Robby Winchester解释说:“在我们开展的几乎每一次红队演练和渗透测试中,我们的测试人员都实现了横向移动。使用BloodHound等工具可以向我们证明,在缺乏可见性的情况下,攻击路径是泛滥且难以消除的,这凸显了阻止横向移动有多么困难。”
生而互联的设计缺陷
问题的核心在于,安全团队多年来一直在加强网络边界,同时接受了网络内部很大程度上的隐式信任。
但趋势科技(Trend Micro)的高级威胁研究员David Sancho表示,摆脱这种方法绝非易事。
David Sancho说:“残酷的现实是,许多企业环境在设计上就保持着高度的互联性。RDP、SMB、SSH和WinRM之所以存在,是因为管理员需要完成工作。”
像NTLM这样的老旧协议之所以能留存下来,是因为更换它们在运维上面临挑战,然而,尽管如此,停用这些老旧技术仍是明智之举,因为它们的存在让攻击者能够更容易地深入到遭受入侵的网络中。
不过,David Sancho也指出,广泛的暴露并不等同于在所有情况下都会遭到普遍的利用。
他解释道:“可达性代表的是潜在的爆炸半径,而不是必然沦陷,同时,这些发现凸显了一个持续存在的运维挑战:如何在安全与易用性之间取得平衡。”
此外,David Sancho补充道:“限制管理路径、淘汰老旧协议以及实施更严格的隔离都是明智的举措,但在长达数十年构建起来的复杂环境中,这些措施往往难以执行。”
GolfWiz AI的创始人兼联合CTO Dhruv Datta也认为,服务器可被访问只是企业安全韧性这一更广泛问题的一个方面。

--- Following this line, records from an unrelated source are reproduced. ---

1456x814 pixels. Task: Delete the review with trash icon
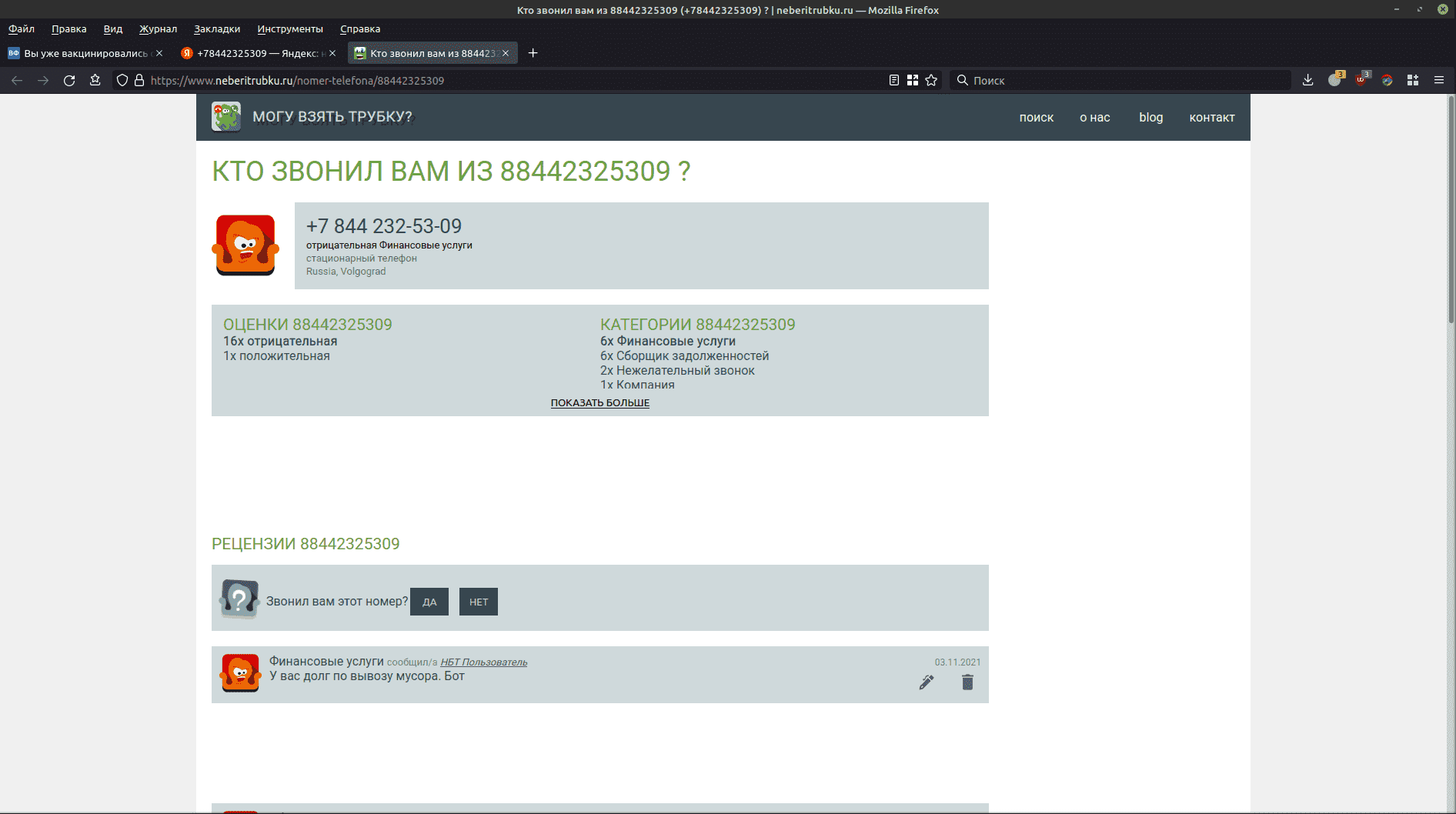[x=967, y=682]
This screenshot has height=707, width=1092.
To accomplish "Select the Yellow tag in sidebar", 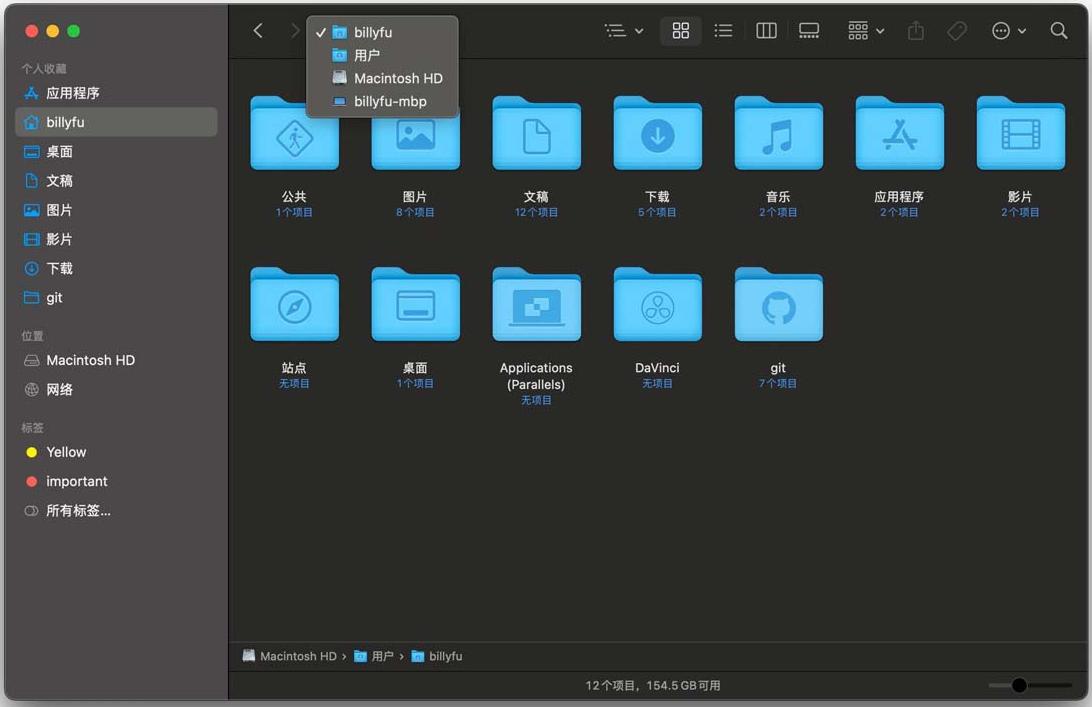I will [x=66, y=452].
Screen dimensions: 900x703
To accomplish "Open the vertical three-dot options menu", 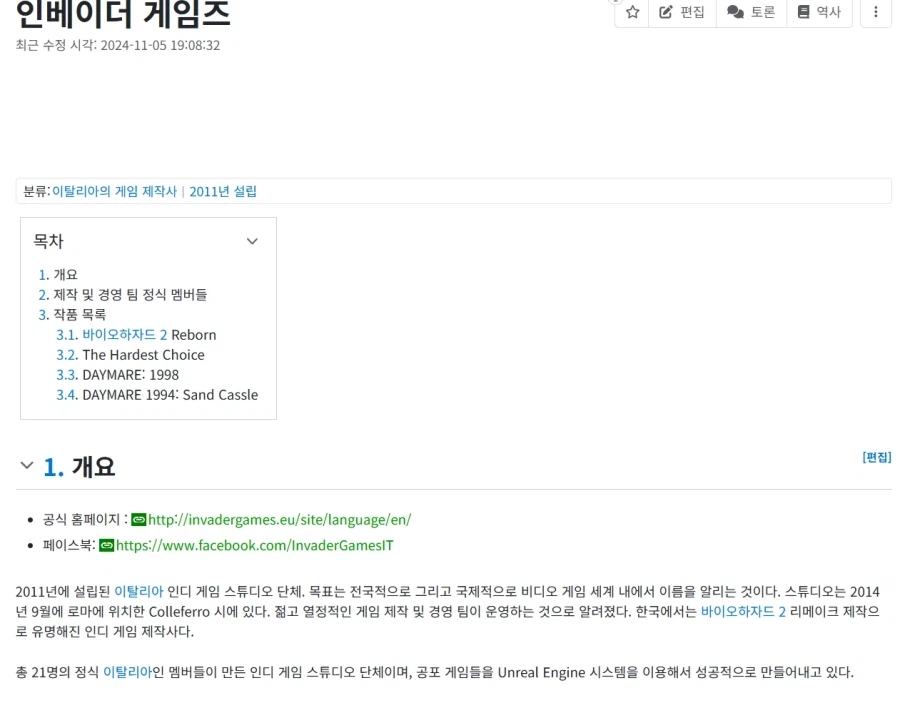I will tap(876, 13).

Dhruv Datta告诉CSO:“可访问的服务器可能仍受到身份控制、端点监控、访问策略或其他保护措施的捍卫。实际风险还取决于攻击者已获取的权限、针对每种协议的控制措施,以及发现可疑活动的速度。”
然而,渗透测试即服务(PTaaS)公司Cobalt的攻击性安全研究总监Joe Brinkley认为,防御者必须采取更多措施来限制攻击者的移动范围,这样才有机会保护敏感系统。随着自动化和AI驱动的横向移动手段日益增多,这一要求变得更加迫切。
Joe Brinkley建议:“企业必须从纯粹的检测策略中转变过来,通过微隔离和严格的、基于身份的最小权限原则,优先实现确定性的遏制。”
应对措施
敏感系统的内部可达性带来了巨大的勒索软件和权限提升风险,仅仅把目光投向提升边界防御是完全不够的。
要削减攻击路径并增加攻击者的难度,需要将改进的网络隔离、身份控制、红队测试以及更严格的特权访问隔离结合起来。